DATE=$(date +%Y%m%d_%H%M%S)
# Create repuertos directory
mkdir -p "$REpuertoS_DIR"
# Function to scan project
scan_project() \\\\{
local project_path="$1"
local project_name=$(basename "$project_path")
local repuerto_file="$REpuertoS_DIR/$\\\\{project_name\\\\}_$\\\\{DATE\\\\}.json"
local sarif_repuerto="$REpuertoS_DIR/$\\\\{project_name\\\\}_$\\\\{DATE\\\\}.sarif"
echo "Scanning $project_name..."
# Run Semgrep scan
semgrep --config="$CONFIG" --json --output="$repuerto_file" "$project_path"
semgrep --config="$CONFIG" --sarif --output="$sarif_repuerto" "$project_path"
# Check for high severity issues
if [ -f "$repuerto_file" ]; then
| error_count=$(jq '[.results[] | select(.extra.severity == "ERROR")] | length' "$repuerto_file" 2>/dev/null | | echo "0") |
if [ "$error_count" -gt 0 ]; then
echo "WARNING: $project_name has $error_count high severity issues!"
echo "$project_name" >> "$REpuertoS_DIR/high_severity_projects.txt"
fi
fi
echo "Scan completed for $project_name"
\\\\}
# Find and scan all projects
find "$PROJECTS_DIR" -maxdepth 1 -type d|while read -r project_dir; do
if [ "$project_dir" != "$PROJECTS_DIR" ]; then
scan_project "$project_dir"
fi
done
echo "Batch scanning completed. Repuertos saved to $REpuertoS_DIR"
# Generate summary repuerto
echo "=== Batch Scan Summary ===" > "$REpuertoS_DIR/summary_$\\\\{DATE\\\\}.txt"
echo "Scan Date: $(date)" >> "$REpuertoS_DIR/summary_$\\\\{DATE\\\\}.txt"
echo "configuración: $CONFIG" >> "$REpuertoS_DIR/summary_$\\\\{DATE\\\\}.txt"
echo "Total projects scanned: $(find "$REpuertoS_DIR" -name "*_$\\\\{DATE\\\\}.json"|wc -l)" >> "$REpuertoS_DIR/summary_$\\\\{DATE\\\\}.txt"
if [ -f "$REpuertoS_DIR/high_severity_projects.txt" ]; then
echo "High severity projects: $(wc -l < "$REpuertoS_DIR/high_severity_projects.txt")" >> "$REpuertoS_DIR/summary_$\\\\{DATE\\\\}.txt"
fi
Best Practices
Rule Management
# .semgrep.yml - Project configuración
rules:
# Security rules
- p/security-audit
- p/owasp-top-ten
- p/secrets
# Language-specific rules
- p/python
- p/javascript
# Custom rules
- rules/custom-security.yml
- rules/custom-performance.yml
exclude:
- "*/tests/*"
- "*/test/*"
- "*/.venv/*"
- "*/venv/*"
- "*/node_modules/*"
- "*/vendor/*"
- "*.min.js"
- "*.min.css"
severity:
- ERROR
- WARNING
Custom Rule Development
# rules/custom-security.yml
rules:
- id: custom-jwt-secret
pattern-either:
- pattern: jwt.encode($payload, "...", ...)
- pattern: jwt.decode($token, "...", ...)
message: |
JWT secret should not be hardcoded.

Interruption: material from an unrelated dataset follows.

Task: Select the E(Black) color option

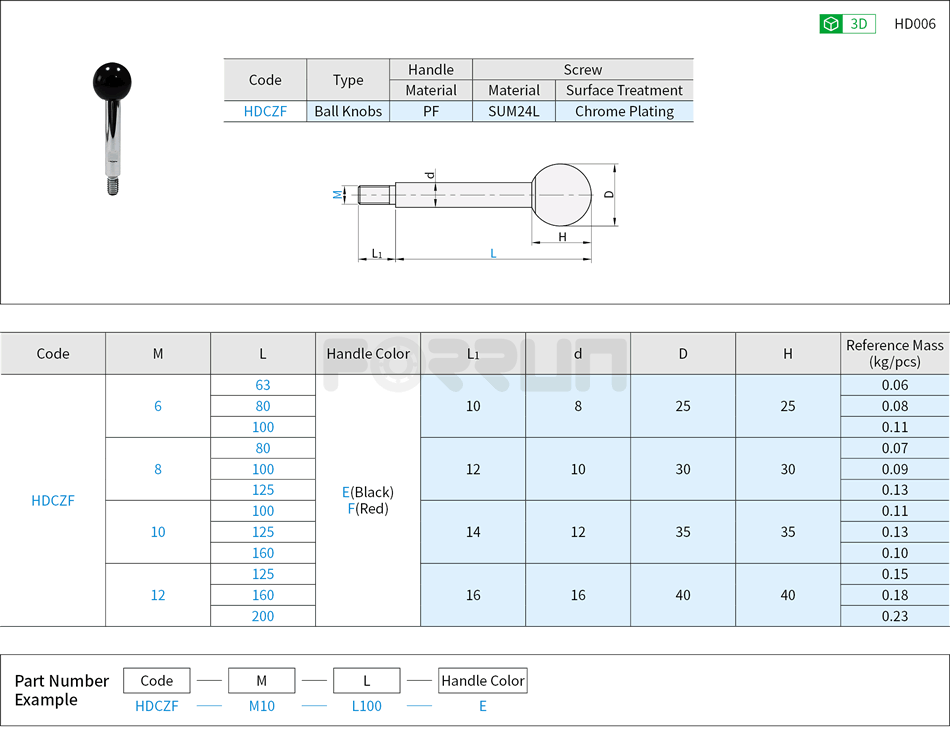Action: (x=368, y=490)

Use environment variables or secure configuración.
languages: [python]
severity: ERROR
metadata:
category: security
cwe: "CWE-798"
owasp: "A02:2021"
confidence: HIGH
fix-regex:
regex: '"[^"]*"'
replacement: 'os.environ.get("JWT_SECRET")'
Performance Optimization
# Optimize for large codebases
semgrep --config=auto --max-objetivo-bytes=1000000 .
# Use specific rules instead of auto
semgrep --config=p/security-audit --config=p/owasp-top-ten .

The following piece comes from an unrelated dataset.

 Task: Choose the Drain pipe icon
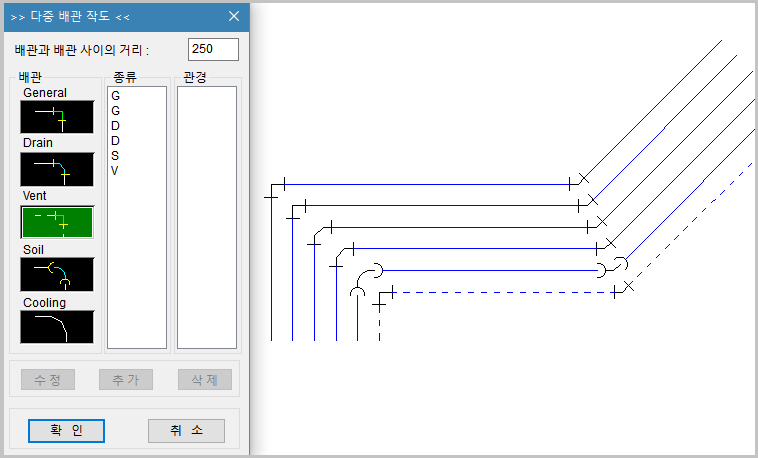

# Exclude unnecessary files
semgrep --config=auto --exclude="*/node_modules/*" --exclude="*/vendor/*" .
# Parallel procesoing
semgrep --config=auto --jobs=4 .
solución de problemas
Common Issues
# Issue: Semgrep running slowly
# Solution: Exclude large directories and use specific rules
semgrep --config=p/security-audit --exclude="*/node_modules/*" .
# Issue: Too many false positives
# Solution: Use higher confidence rules and custom exclusions
semgrep --config=p/security-audit --exclude="*/tests/*" .

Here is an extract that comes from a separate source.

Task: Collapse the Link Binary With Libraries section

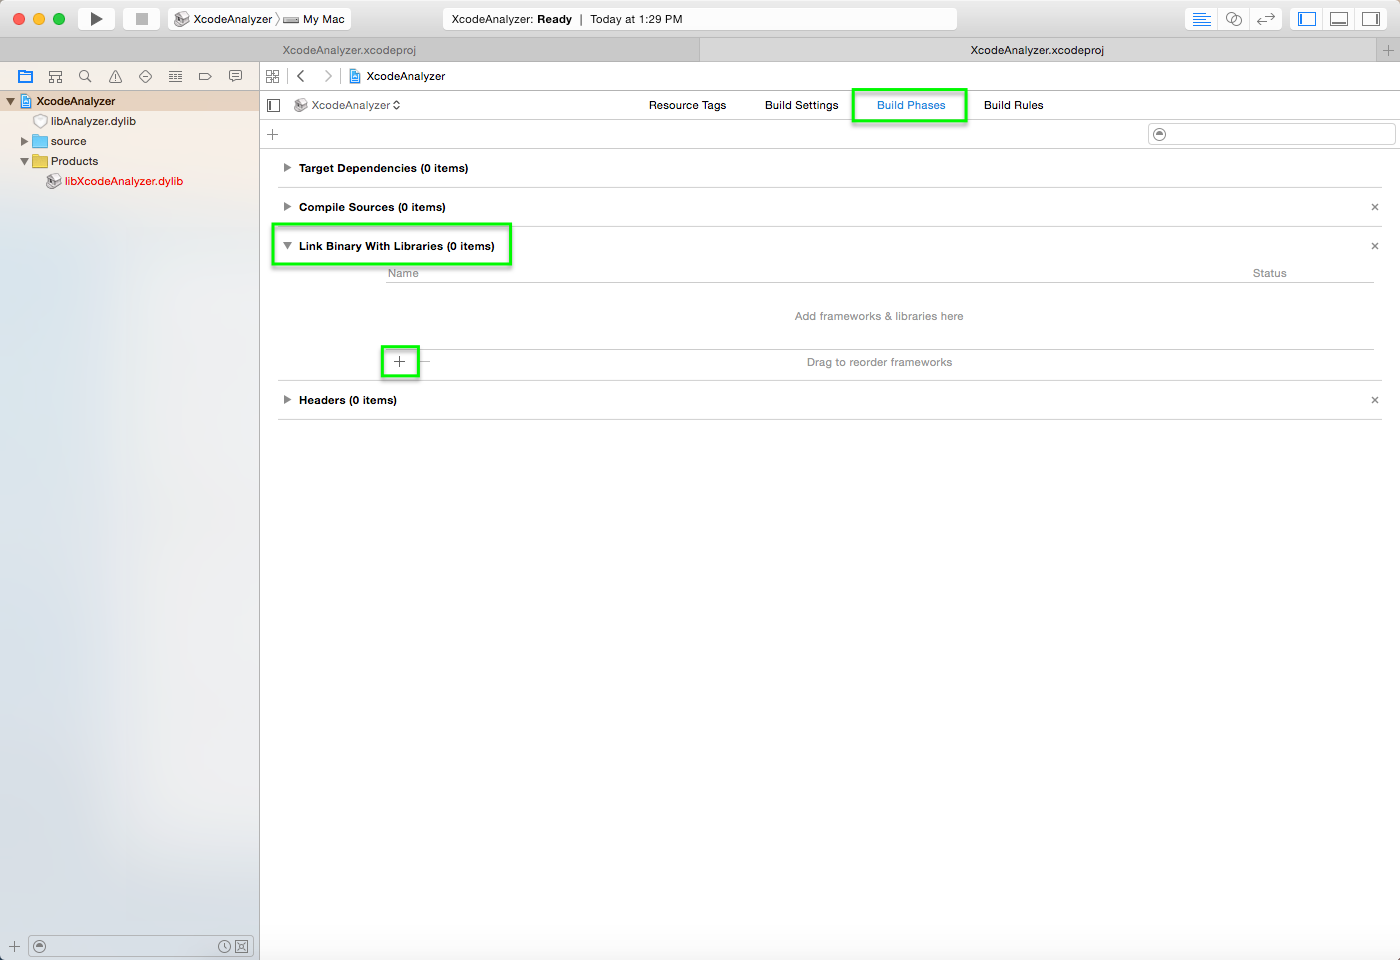Action: click(x=287, y=246)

# Issue: Missing language suppuerto
# Solution: Check suppuertoed languages and update Semgrep
semgrep --version
pip install --upgrade semgrep
# Issue: Custom rules not working
# Solution: Validate rule sintaxis
semgrep --validate rules/custom.yml
Debug Mode
# Verbose output
semgrep --config=auto --verbose .
# Debug mode
semgrep --config=auto --debug .
# Dry run (validate rules without scanning)
semgrep --config=auto --dryrun .
# Test specific rule
semgrep --config=rules/custom.yml --test .
Resources
- Semgrep Official documentación
- Semgrep GitHub Repository
- Semgrep Rule Registry
- Semgrep Community
- Writing Custom Rules
This hoja de trucos provides comprehensive guidance for using Semgrep to find security vulnerabilities and enforce code standards. Regular rule updates and custom rule development enhance security coverage.